_What you have to do:_ Reproduce exactly, and only, the lines below from the one containing "Task: Select the Gilles Paché name label" through the one containing "Click the SpamExperts".

(Beginning of Dataset records)

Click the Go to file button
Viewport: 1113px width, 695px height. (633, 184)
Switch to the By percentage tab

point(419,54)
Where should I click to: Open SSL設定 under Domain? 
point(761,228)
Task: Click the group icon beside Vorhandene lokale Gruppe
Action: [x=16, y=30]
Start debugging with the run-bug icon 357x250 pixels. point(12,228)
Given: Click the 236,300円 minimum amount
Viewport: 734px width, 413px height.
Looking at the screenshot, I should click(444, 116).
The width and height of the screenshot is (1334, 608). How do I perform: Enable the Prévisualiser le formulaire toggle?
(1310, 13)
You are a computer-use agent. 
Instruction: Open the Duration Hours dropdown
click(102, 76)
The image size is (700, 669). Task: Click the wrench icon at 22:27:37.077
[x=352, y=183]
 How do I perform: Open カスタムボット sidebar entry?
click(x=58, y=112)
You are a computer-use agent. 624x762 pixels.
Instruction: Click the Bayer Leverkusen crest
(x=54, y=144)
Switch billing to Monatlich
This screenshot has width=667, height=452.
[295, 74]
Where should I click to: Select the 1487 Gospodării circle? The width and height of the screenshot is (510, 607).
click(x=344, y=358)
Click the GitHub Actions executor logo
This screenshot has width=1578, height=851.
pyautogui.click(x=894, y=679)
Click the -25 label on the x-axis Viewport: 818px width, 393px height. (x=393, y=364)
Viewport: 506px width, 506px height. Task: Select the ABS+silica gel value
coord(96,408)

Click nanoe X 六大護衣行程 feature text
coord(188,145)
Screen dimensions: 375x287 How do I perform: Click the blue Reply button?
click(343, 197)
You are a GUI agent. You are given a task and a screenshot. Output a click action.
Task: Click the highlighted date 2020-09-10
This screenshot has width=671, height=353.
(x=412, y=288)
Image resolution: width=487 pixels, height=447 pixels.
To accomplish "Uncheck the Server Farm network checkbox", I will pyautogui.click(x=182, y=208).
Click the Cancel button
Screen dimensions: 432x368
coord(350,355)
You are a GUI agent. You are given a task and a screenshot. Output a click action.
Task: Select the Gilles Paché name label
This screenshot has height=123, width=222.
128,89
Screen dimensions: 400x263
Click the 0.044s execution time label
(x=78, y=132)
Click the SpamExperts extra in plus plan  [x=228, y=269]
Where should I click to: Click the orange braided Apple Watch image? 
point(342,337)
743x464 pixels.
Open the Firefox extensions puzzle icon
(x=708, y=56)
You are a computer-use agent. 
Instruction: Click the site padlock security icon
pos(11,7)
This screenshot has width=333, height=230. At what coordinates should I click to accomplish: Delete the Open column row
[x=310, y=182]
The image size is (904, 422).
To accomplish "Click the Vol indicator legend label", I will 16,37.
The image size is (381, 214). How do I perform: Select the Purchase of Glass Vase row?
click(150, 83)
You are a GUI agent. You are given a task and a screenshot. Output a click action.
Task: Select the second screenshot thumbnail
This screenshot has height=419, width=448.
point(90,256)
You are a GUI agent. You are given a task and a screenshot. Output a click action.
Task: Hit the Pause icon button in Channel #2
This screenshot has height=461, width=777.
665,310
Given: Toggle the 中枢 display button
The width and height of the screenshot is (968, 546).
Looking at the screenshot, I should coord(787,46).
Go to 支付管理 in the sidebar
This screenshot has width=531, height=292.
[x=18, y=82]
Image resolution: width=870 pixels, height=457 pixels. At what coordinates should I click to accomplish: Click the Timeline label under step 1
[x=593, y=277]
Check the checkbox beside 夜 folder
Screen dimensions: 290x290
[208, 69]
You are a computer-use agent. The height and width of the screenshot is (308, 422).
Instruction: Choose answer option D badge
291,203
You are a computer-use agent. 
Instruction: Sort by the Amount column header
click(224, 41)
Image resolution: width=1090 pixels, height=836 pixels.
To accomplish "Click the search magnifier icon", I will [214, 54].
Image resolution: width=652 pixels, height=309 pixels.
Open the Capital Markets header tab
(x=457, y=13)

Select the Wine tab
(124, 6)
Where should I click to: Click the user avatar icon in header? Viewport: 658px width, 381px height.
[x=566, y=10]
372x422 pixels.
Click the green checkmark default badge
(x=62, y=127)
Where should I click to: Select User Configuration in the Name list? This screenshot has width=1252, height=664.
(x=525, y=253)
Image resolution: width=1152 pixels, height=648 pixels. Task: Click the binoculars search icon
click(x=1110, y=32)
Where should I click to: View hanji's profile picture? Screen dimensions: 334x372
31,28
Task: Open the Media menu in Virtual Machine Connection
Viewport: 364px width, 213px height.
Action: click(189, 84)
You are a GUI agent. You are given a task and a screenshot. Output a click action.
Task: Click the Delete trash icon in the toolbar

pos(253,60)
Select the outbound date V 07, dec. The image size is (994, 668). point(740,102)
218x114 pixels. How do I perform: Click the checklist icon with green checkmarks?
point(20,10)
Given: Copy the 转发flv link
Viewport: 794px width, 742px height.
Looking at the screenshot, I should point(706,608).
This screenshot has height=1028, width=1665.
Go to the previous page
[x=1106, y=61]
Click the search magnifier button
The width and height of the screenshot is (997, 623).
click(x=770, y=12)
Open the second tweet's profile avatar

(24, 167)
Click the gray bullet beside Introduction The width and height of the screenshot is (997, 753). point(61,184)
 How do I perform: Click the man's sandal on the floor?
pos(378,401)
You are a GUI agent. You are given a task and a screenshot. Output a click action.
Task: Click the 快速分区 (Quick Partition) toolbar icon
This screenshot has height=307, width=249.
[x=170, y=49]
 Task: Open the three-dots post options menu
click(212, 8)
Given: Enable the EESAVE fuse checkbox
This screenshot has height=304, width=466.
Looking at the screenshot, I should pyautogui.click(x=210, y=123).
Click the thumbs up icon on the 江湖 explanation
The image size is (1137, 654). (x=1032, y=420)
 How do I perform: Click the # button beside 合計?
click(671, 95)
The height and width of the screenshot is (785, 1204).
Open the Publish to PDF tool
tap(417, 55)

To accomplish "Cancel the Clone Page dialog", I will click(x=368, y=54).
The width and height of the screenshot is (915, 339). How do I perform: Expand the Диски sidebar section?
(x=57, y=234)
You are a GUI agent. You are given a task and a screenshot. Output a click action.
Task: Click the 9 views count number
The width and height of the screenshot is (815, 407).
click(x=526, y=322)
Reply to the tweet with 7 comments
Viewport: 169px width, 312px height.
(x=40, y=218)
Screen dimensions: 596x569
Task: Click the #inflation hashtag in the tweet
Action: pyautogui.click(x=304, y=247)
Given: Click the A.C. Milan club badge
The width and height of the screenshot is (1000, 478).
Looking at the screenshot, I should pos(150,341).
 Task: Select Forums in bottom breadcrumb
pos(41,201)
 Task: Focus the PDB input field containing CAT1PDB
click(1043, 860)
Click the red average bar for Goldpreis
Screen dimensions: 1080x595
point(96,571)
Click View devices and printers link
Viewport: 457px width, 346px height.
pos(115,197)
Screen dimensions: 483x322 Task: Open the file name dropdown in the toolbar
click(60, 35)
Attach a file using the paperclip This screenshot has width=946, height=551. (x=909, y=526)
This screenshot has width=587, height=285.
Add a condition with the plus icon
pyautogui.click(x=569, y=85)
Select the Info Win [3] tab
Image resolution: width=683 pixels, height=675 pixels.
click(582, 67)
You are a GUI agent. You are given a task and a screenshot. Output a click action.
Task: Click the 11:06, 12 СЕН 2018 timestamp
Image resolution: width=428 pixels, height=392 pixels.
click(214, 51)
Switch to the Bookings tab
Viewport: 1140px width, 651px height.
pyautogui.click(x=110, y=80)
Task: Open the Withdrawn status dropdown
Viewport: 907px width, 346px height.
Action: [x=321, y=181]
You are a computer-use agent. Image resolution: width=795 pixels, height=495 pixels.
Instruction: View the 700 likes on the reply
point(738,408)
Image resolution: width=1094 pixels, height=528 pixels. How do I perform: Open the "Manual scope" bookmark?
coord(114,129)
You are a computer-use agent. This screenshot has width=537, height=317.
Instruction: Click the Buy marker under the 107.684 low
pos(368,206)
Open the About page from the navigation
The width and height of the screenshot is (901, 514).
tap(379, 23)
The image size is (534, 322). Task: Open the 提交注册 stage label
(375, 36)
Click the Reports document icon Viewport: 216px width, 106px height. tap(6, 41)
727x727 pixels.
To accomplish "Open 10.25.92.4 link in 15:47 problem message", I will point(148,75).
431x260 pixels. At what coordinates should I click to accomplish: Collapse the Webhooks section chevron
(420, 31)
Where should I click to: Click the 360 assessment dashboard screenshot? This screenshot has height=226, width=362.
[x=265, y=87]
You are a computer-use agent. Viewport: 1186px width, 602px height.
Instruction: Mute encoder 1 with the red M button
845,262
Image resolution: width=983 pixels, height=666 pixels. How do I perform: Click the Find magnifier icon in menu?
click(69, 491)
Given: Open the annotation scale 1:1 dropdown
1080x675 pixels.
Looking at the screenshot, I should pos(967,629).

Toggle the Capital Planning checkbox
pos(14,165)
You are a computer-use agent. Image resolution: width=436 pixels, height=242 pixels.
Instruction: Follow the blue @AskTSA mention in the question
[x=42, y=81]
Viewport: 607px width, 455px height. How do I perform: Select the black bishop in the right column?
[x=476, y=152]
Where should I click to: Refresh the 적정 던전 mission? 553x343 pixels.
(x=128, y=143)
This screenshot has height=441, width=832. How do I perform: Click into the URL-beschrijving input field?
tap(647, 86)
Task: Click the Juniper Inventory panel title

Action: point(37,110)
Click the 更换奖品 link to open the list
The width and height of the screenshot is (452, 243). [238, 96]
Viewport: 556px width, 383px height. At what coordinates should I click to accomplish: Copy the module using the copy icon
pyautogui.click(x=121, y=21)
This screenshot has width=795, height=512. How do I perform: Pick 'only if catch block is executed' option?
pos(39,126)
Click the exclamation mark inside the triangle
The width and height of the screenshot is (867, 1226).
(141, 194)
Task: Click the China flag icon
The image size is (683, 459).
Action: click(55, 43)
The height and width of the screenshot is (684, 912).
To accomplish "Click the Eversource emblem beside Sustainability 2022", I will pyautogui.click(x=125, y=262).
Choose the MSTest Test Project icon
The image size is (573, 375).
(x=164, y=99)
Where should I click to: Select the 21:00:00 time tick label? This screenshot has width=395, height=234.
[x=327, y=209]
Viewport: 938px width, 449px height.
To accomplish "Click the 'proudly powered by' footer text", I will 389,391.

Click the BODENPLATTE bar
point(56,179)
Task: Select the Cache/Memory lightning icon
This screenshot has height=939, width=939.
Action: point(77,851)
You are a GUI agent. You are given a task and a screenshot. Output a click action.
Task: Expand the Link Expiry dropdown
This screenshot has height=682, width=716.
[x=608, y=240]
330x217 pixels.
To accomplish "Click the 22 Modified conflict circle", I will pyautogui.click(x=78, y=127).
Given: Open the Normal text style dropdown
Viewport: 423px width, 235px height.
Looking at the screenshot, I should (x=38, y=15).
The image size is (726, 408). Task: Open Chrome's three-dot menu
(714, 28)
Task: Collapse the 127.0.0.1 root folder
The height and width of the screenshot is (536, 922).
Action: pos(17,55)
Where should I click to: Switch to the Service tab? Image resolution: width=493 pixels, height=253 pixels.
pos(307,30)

(End of Dataset records)

_Answer section:_
Task: Select the Gilles Paché name label
This screenshot has height=123, width=222.
128,89
Screen dimensions: 400x263
Click the 0.044s execution time label
(x=78, y=132)
Click the SpamExperts extra in plus plan  [x=228, y=269]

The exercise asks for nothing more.